Истерия налицо, — в этом фильме может произойти решительно все что угодно. Дегенерат — рабочий сцены в исполнении Александра Баширова — может зашибить, а может и пощадить издевающегося над ним декоратора. А может и живьем его сожрать, очень запросто. При таком градусе истерики можно расцеловать, искусать, надрать уши — вопроса о художественной логике не возникнет, эта логика уже давно осталась где-то за гранью экрана. Тот факт, что актер повесился на сцене, не вызывает ни сострадания, ни тоски, ни даже черной издевки, — сюжетная условность, не более.

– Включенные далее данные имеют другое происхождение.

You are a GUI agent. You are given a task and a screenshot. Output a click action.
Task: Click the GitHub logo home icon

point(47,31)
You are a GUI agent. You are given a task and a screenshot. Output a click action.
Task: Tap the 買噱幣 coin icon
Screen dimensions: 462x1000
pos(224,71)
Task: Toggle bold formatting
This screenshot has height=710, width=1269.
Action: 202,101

Болевой порог Киры Муратовой (и ее постоянного зрителя, наверное) так давно и безнадежно превышен, что сделать больнее не в силах уже ничто. Правда, не совсем понятно, о каком искусстве после этого может идти речь. А вот примерно о таком: чрезвычайно крикливом и алогичном. Я и до фильма «Два в одном» понял, что жизнь — это повесть, которую пересказал дурак: в ней много слов и страсти, нет лишь смысла. Об этом еще Макбет догадался. Если хотите, жизнь — монолог Гамлета, прочитанный Башировым в роли дегенерата. Или трамвай, который ведет пьяненькая Рената Литвинова с бутылью шампани в одной руке и бутербродом с икрой в другой. У меня нет никаких иллюзий насчет водителя, пассажиров и конечной точки этого трамвая. Но в кино я хожу не за подтверждением худших своих опасений.

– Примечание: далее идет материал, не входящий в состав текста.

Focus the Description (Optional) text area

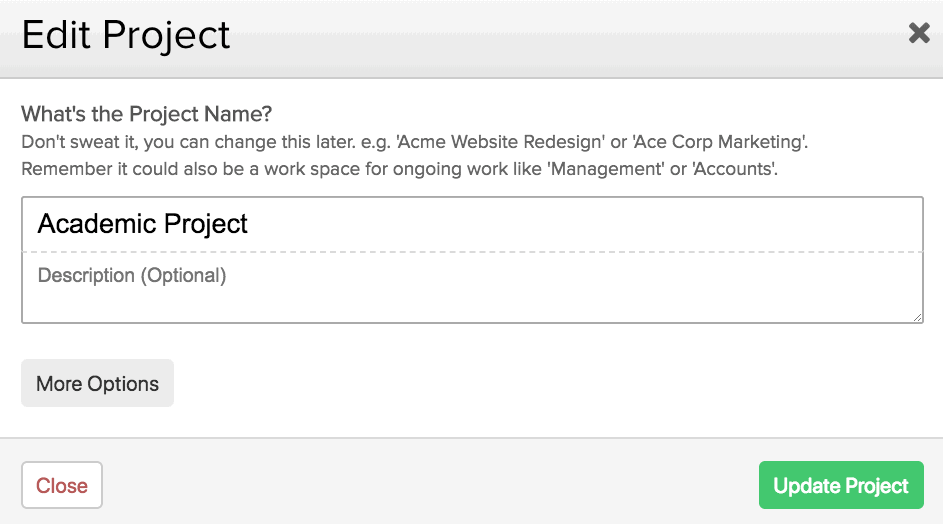[472, 287]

Богдан Ступка умудрился сделать чудо — вдохнуть жизнь в новеллу Ренаты Литвиновой «Ждать женщину». В силу гигантского личного обаяния он сумел так сыграть стареющего самца, что мучительное стилистическое упражнение ожило. И вдруг стало понятно что-то главное про Муратову — про то, как человек и режиссер (масштаб того и другого сомнений не вызывает) утратил способность любить, чувствовать, сочувствовать, но не утратил желания заниматься главным делом своей жизни. В случае величайшего Мужчины — это похоть и желание затащить на свою черную постель Идеальную Женщину, в случае Муратовой — это кино. Без любви и смысла, конечно, уже не очень получается, но хочется-то по-прежнему, ведь жить как-то иначе еще хуже. С этим трагическим ощущением и остается зритель самого крикливого, стилистически виртуозного и бессмысленного муратовского фильма. Кажется, высказывание получилось чуть более личным и автобиографичным, чем хотел автор. Впрочем, откуда мы знаем, чего автор на самом деле хотел?
Быков Д. Это я // Сеанс. 2007. №33-34.